> _Assignment_
Your answer should be the lines from the one with "Choose 'CSV-Export ausgewählter" to the end of the data below, both included, exact and free of pictures.

** Opening Data in this exercise block **

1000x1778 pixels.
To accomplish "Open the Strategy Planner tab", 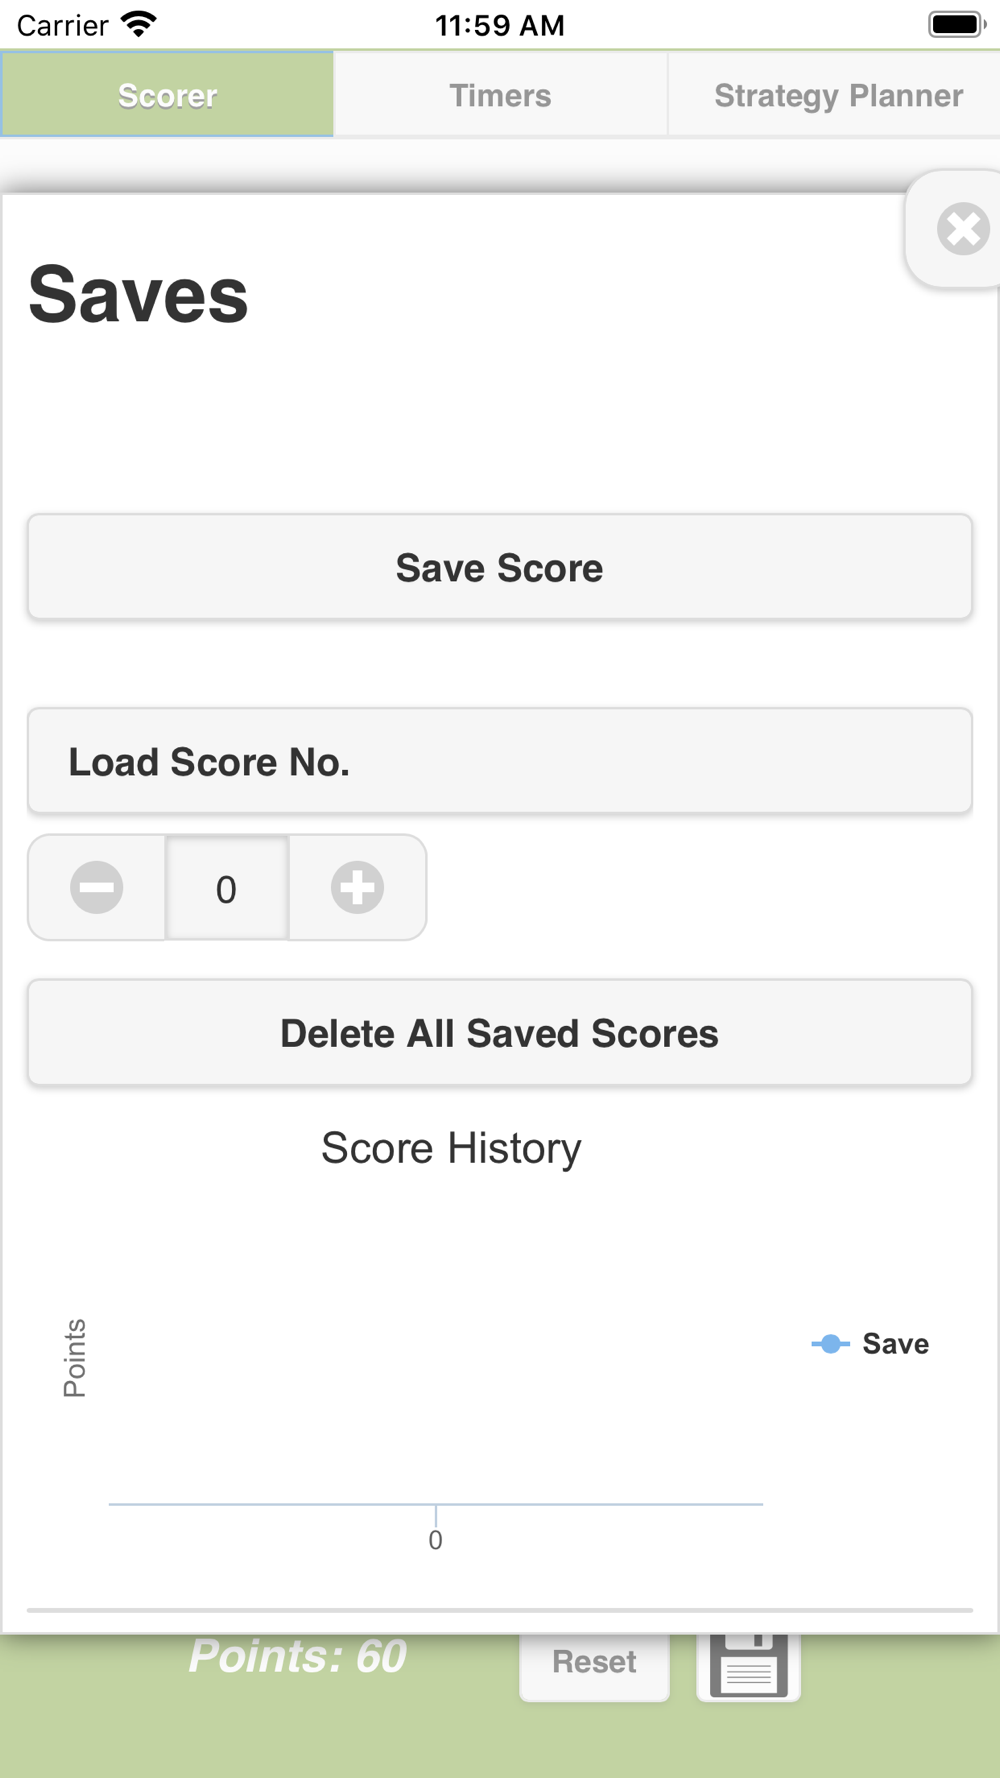I will [x=838, y=95].
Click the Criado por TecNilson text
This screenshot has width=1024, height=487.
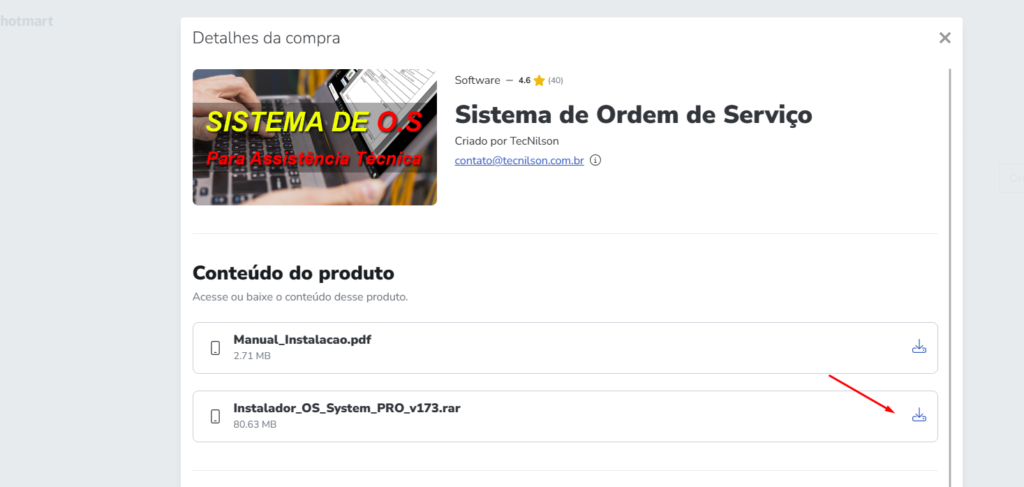pos(507,141)
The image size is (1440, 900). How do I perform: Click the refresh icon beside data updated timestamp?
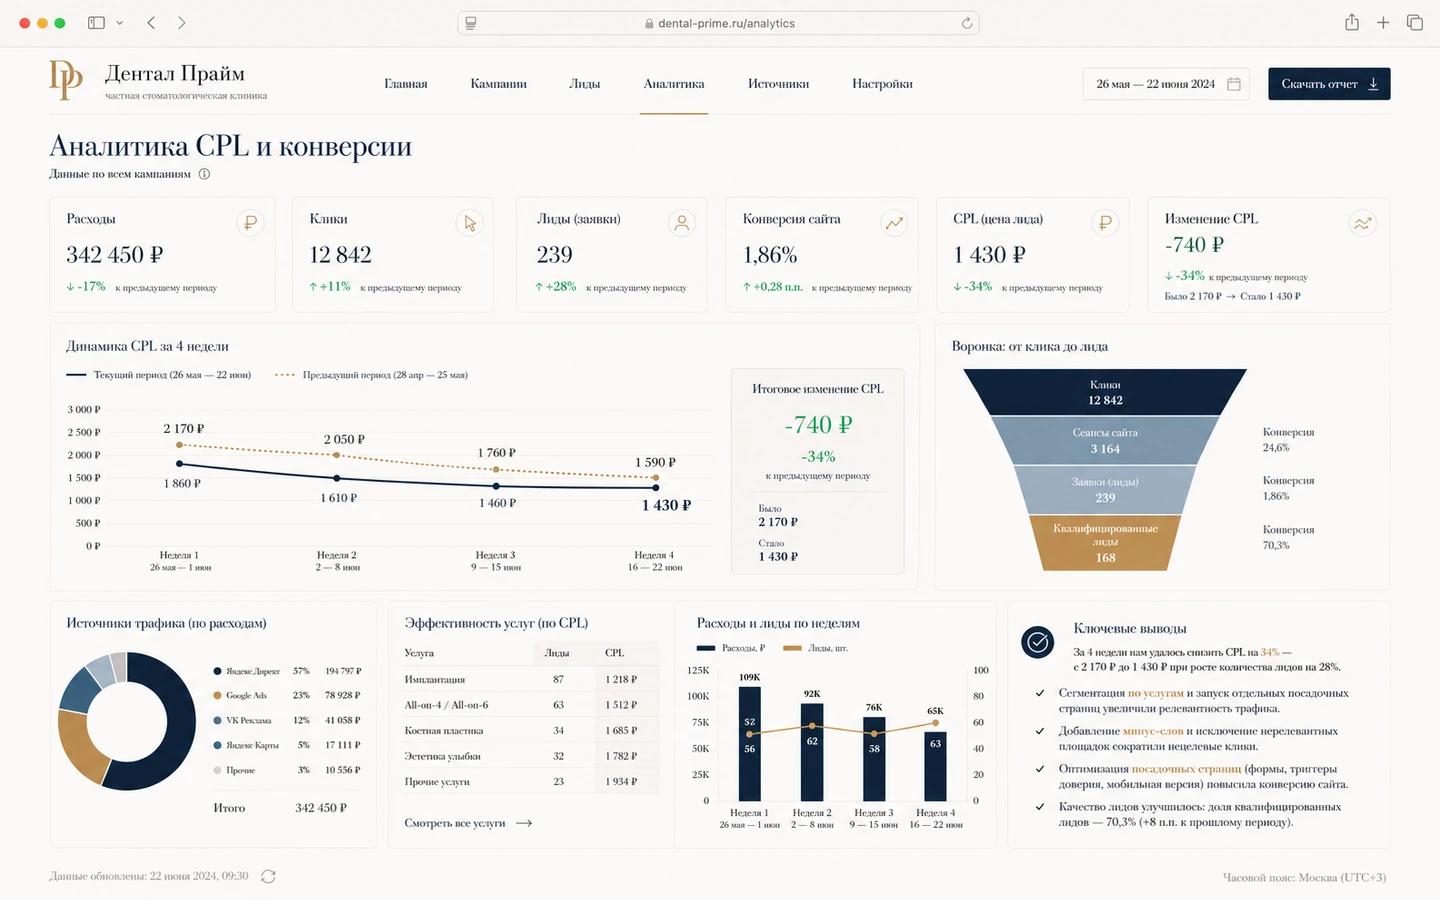(268, 876)
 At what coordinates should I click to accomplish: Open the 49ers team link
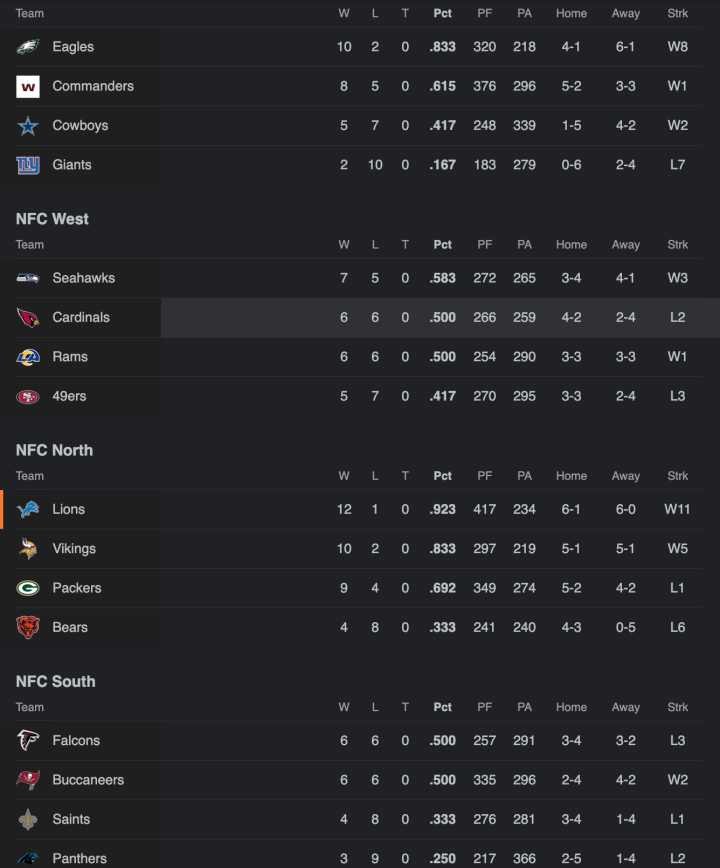point(69,396)

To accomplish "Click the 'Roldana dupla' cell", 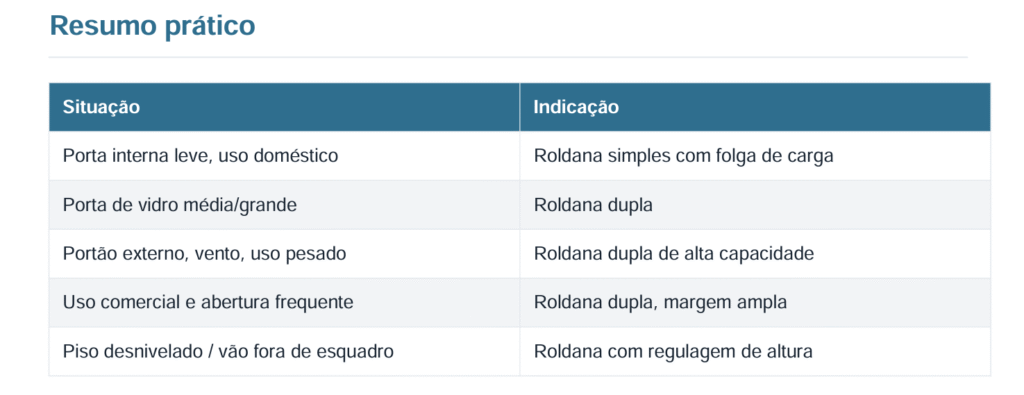I will click(755, 205).
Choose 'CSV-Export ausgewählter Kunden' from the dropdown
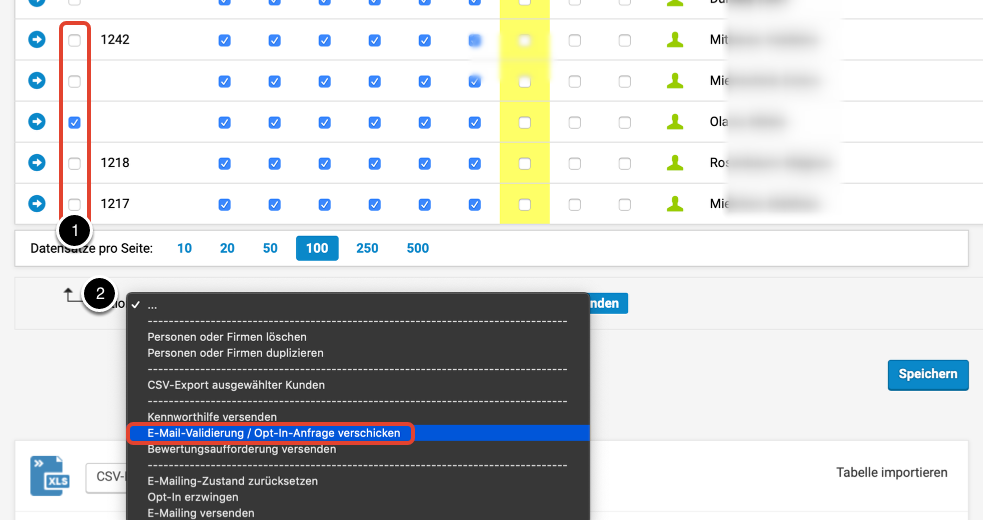 click(236, 384)
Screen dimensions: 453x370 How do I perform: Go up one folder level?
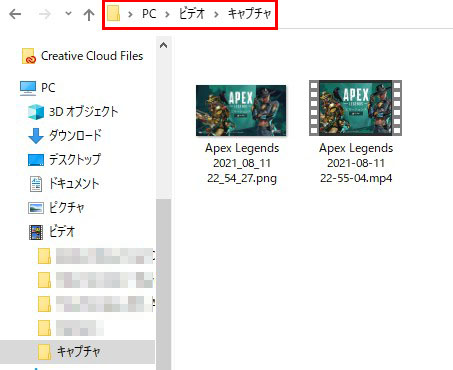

** Closing Data in this exercise block **

> _Reply_
Choose 'CSV-Export ausgewählter Kunden' from the dropdown
 click(236, 384)
Screen dimensions: 453x370 How do I perform: Go up one folder level?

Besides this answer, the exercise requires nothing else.